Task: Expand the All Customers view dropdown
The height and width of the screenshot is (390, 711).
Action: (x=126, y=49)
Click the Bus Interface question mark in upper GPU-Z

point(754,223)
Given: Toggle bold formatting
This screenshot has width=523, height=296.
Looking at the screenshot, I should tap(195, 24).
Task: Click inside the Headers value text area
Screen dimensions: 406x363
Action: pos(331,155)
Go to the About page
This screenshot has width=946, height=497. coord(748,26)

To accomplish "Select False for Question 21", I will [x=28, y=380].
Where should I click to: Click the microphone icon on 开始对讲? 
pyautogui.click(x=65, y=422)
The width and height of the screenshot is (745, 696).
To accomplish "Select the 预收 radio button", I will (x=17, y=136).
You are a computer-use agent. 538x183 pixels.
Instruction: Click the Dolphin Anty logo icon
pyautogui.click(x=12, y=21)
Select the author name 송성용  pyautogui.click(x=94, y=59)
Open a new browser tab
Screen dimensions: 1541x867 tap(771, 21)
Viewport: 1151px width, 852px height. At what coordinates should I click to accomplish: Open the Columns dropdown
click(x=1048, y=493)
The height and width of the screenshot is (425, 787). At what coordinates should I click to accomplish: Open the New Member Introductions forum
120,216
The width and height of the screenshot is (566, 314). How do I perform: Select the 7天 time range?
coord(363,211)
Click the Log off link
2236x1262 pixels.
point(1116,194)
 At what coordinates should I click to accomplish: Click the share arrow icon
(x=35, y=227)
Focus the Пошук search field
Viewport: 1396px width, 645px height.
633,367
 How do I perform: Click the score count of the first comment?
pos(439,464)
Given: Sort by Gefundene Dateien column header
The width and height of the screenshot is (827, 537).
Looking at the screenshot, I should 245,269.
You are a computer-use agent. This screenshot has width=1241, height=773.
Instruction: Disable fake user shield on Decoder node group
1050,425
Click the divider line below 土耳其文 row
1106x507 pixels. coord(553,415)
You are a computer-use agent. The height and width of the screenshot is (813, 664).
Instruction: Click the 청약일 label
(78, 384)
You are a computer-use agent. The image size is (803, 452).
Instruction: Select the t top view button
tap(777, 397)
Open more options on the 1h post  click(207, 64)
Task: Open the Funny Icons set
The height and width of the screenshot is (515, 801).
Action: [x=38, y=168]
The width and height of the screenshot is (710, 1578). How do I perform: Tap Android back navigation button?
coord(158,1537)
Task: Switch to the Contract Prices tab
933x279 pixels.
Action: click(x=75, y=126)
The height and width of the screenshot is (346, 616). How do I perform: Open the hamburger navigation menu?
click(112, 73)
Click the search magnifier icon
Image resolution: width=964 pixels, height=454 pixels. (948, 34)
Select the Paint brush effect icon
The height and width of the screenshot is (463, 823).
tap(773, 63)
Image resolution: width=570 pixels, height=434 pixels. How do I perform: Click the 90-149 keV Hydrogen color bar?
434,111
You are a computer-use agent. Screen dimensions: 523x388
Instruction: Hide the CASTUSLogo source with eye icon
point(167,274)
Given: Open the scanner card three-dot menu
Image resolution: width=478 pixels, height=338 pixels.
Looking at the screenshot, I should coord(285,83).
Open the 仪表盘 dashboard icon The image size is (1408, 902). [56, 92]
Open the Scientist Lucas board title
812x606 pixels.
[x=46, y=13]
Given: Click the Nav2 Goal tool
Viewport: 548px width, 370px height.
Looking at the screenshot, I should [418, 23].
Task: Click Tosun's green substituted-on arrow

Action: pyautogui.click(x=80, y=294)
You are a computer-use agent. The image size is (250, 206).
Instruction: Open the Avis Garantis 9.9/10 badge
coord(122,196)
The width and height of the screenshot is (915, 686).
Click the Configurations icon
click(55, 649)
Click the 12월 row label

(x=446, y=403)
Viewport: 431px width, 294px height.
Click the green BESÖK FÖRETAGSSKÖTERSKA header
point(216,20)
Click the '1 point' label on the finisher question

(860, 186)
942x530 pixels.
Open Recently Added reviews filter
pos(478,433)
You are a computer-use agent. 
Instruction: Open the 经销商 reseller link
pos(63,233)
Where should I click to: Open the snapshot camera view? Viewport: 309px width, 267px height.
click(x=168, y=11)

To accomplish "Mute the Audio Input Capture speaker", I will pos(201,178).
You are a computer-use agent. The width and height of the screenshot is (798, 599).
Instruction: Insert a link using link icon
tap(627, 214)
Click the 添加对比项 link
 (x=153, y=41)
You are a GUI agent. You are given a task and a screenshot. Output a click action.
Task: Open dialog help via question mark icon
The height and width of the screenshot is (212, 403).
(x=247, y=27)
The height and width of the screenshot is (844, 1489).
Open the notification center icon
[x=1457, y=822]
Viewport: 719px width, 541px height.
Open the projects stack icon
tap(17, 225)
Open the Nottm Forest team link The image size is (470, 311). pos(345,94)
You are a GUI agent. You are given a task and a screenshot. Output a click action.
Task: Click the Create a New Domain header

=======

Exercise objective: Render these lines as a JSON list of strings, one string per line, omitting blank lines.

Result of the task:
[
  "Task: Expand the All Customers view dropdown",
  "The height and width of the screenshot is (390, 711).",
  "Action: (x=126, y=49)",
  "Click the Bus Interface question mark in upper GPU-Z",
  "point(754,223)",
  "Given: Toggle bold formatting",
  "This screenshot has width=523, height=296.",
  "Looking at the screenshot, I should tap(195, 24).",
  "Task: Click inside the Headers value text area",
  "Screen dimensions: 406x363",
  "Action: pos(331,155)",
  "Go to the About page",
  "This screenshot has width=946, height=497. coord(748,26)",
  "To accomplish \"Select False for Question 21\", I will [x=28, y=380].",
  "Where should I click to: Click the microphone icon on 开始对讲? ",
  "pyautogui.click(x=65, y=422)",
  "The width and height of the screenshot is (745, 696).",
  "To accomplish \"Select the 预收 radio button\", I will (x=17, y=136).",
  "You are a computer-use agent. 538x183 pixels.",
  "Instruction: Click the Dolphin Anty logo icon",
  "pyautogui.click(x=12, y=21)",
  "Select the author name 송성용  pyautogui.click(x=94, y=59)",
  "Open a new browser tab",
  "Screen dimensions: 1541x867 tap(771, 21)",
  "Viewport: 1151px width, 852px height. At what coordinates should I click to accomplish: Open the Columns dropdown",
  "click(x=1048, y=493)",
  "The height and width of the screenshot is (425, 787). At what coordinates should I click to accomplish: Open the New Member Introductions forum",
  "120,216",
  "The width and height of the screenshot is (566, 314). How do I perform: Select the 7天 time range?",
  "coord(363,211)",
  "Click the Log off link",
  "2236x1262 pixels.",
  "point(1116,194)",
  " At what coordinates should I click to accomplish: Click the share arrow icon",
  "(x=35, y=227)",
  "Focus the Пошук search field",
  "Viewport: 1396px width, 645px height.",
  "633,367",
  " How do I perform: Click the score count of the first comment?",
  "pos(439,464)",
  "Given: Sort by Gefundene Dateien column header",
  "The width and height of the screenshot is (827, 537).",
  "Looking at the screenshot, I should 245,269.",
  "You are a computer-use agent. This screenshot has width=1241, height=773.",
  "Instruction: Disable fake user shield on Decoder node group",
  "1050,425",
  "Click the divider line below 土耳其文 row",
  "1106x507 pixels. coord(553,415)",
  "You are a computer-use agent. The height and width of the screenshot is (813, 664).",
  "Instruction: Click the 청약일 label",
  "(78, 384)",
  "You are a computer-use agent. The image size is (803, 452).",
  "Instruction: Select the t top view button",
  "tap(777, 397)",
  "Open more options on the 1h post  click(207, 64)",
  "Task: Open the Funny Icons set",
  "The height and width of the screenshot is (515, 801).",
  "Action: [x=38, y=168]",
  "The width and height of the screenshot is (710, 1578). How do I perform: Tap Android back navigation button?",
  "coord(158,1537)",
  "Task: Switch to the Contract Prices tab",
  "933x279 pixels.",
  "Action: click(x=75, y=126)",
  "The height and width of the screenshot is (346, 616). How do I perform: Open the hamburger navigation menu?",
  "click(112, 73)",
  "Click the search magnifier icon",
  "Image resolution: width=964 pixels, height=454 pixels. (948, 34)",
  "Select the Paint brush effect icon",
  "The height and width of the screenshot is (463, 823).",
  "tap(773, 63)",
  "Image resolution: width=570 pixels, height=434 pixels. How do I perform: Click the 90-149 keV Hydrogen color bar?",
  "434,111",
  "You are a computer-use agent. Screen dimensions: 523x388",
  "Instruction: Hide the CASTUSLogo source with eye icon",
  "point(167,274)",
  "Given: Open the scanner card three-dot menu",
  "Image resolution: width=478 pixels, height=338 pixels.",
  "Looking at the screenshot, I should coord(285,83).",
  "Open the 仪表盘 dashboard icon The image size is (1408, 902). [56, 92]",
  "Open the Scientist Lucas board title",
  "812x606 pixels.",
  "[x=46, y=13]",
  "Given: Click the Nav2 Goal tool",
  "Viewport: 548px width, 370px height.",
  "Looking at the screenshot, I should [418, 23].",
  "Task: Click Tosun's green substituted-on arrow",
  "Action: pyautogui.click(x=80, y=294)",
  "You are a computer-use agent. The image size is (250, 206).",
  "Instruction: Open the Avis Garantis 9.9/10 badge",
  "coord(122,196)",
  "The width and height of the screenshot is (915, 686).",
  "Click the Configurations icon",
  "click(55, 649)",
  "Click the 12월 row label",
  "(x=446, y=403)",
  "Viewport: 431px width, 294px height.",
  "Click the green BESÖK FÖRETAGSSKÖTERSKA header",
  "point(216,20)",
  "Click the '1 point' label on the finisher question",
  "(860, 186)",
  "942x530 pixels.",
  "Open Recently Added reviews filter",
  "pos(478,433)",
  "You are a computer-use agent. ",
  "Instruction: Open the 经销商 reseller link",
  "pos(63,233)",
  "Where should I click to: Open the snapshot camera view? Viewport: 309px width, 267px height.",
  "click(x=168, y=11)",
  "To accomplish \"Mute the Audio Input Capture speaker\", I will pos(201,178).",
  "You are a computer-use agent. The width and height of the screenshot is (798, 599).",
  "Instruction: Insert a link using link icon",
  "tap(627, 214)",
  "Click the 添加对比项 link",
  " (x=153, y=41)",
  "You are a GUI agent. You are given a task and a screenshot. Output a click action.",
  "Task: Open dialog help via question mark icon",
  "The height and width of the screenshot is (212, 403).",
  "(x=247, y=27)",
  "The height and width of the screenshot is (844, 1489).",
  "Open the notification center icon",
  "[x=1457, y=822]",
  "Viewport: 719px width, 541px height.",
  "Open the projects stack icon",
  "tap(17, 225)",
  "Open the Nottm Forest team link The image size is (470, 311). pos(345,94)",
  "You are a GUI agent. You are given a task and a screenshot. Output a click action.",
  "Task: Click the Create a New Domain header"
]